Targeted and selective inhibition of keratinocyte gene expression in human epidermis could be an efficient and safe pharmacologic approach in many skin diseases. In this study we investigated whether topical application of antisense oligodeoxynucleotides (ODN) on intact human skin can be used to inhibit expression of a gene in the differentiated compartment of the epidermis. We applied a variety of 20-mer antisense and control ODN designed to hybridize to different regions on the mRNA of the inducible epidermal proteinase inhibitor skin-derived antileukoproteinase (SKALP)/elafin that was used as a model target gene. When nuclease-resistant fully phosphorothioate ODN were applied to explant cultures of human skin, they were found to be either ineffective at low doses or severely toxic at higher doses which could be attributed to the extremely high degree of protein binding found with this type of ODN. When chimeric ODN with a phosphodiester core and phosphorothioate 5' and 3' ends were applied to intact skin, no toxicity was noted.
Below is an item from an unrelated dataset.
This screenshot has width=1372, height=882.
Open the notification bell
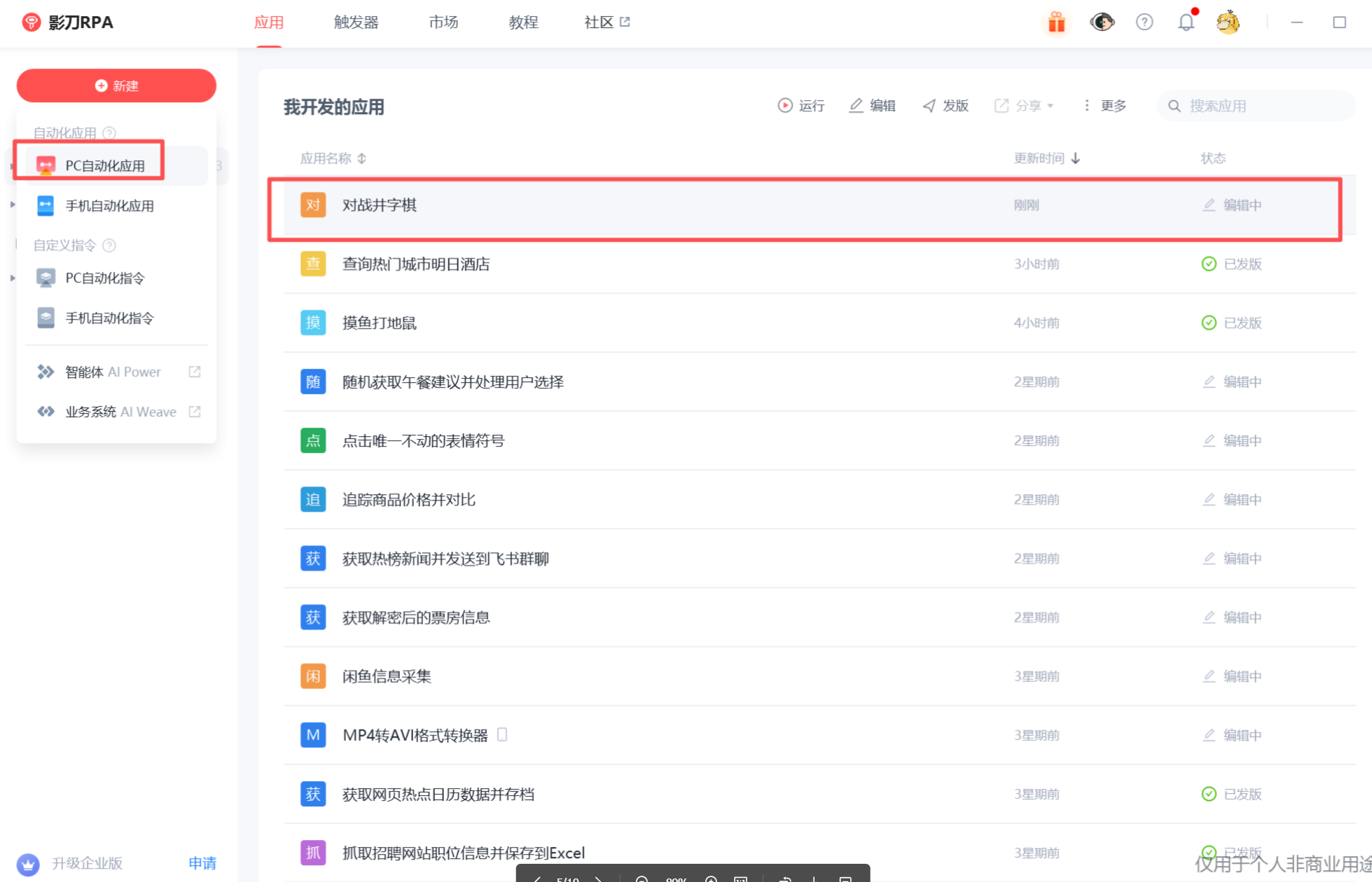coord(1186,22)
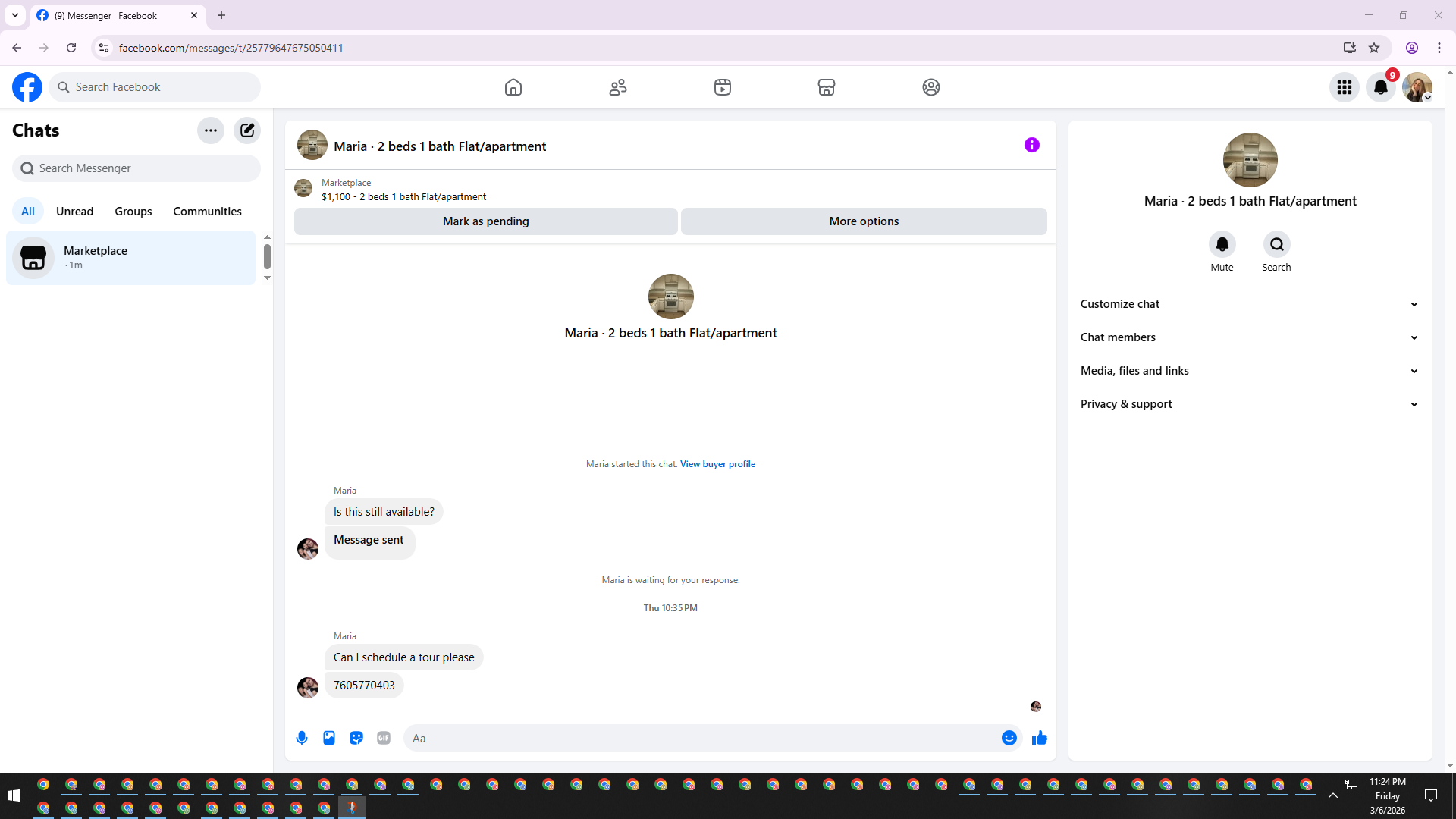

One of the tested chimeric ODN, that exhibit only minor protein binding, was found to inhibit SKALP expression at the protein level in a dose-dependent manner. The observed inhibition on SKALP expression levels was specific as evaluated by application of strict criteria. Sequence specificity was assessed by the addition of sense and scrambled ODN which were ineffective. Furthermore the expression levels of three other differentiation-related genes (involucrin, cytokeratin 16, and secretory leukocyte proteinase inhibitor) were not affected, indicating that the inhibition was gene specific. Confocal laser scanning analysis of fluorescently labeled ODN confirmed that these molecules can easily penetrate the epidermis and localize in the cytoplasm of differentiated keratinocytes. We conclude that topical application of antisense ODN can be used to modulate epidermal gene expression, and could potentially be useful to inhibit expression of genes that are relevant in skin diseases.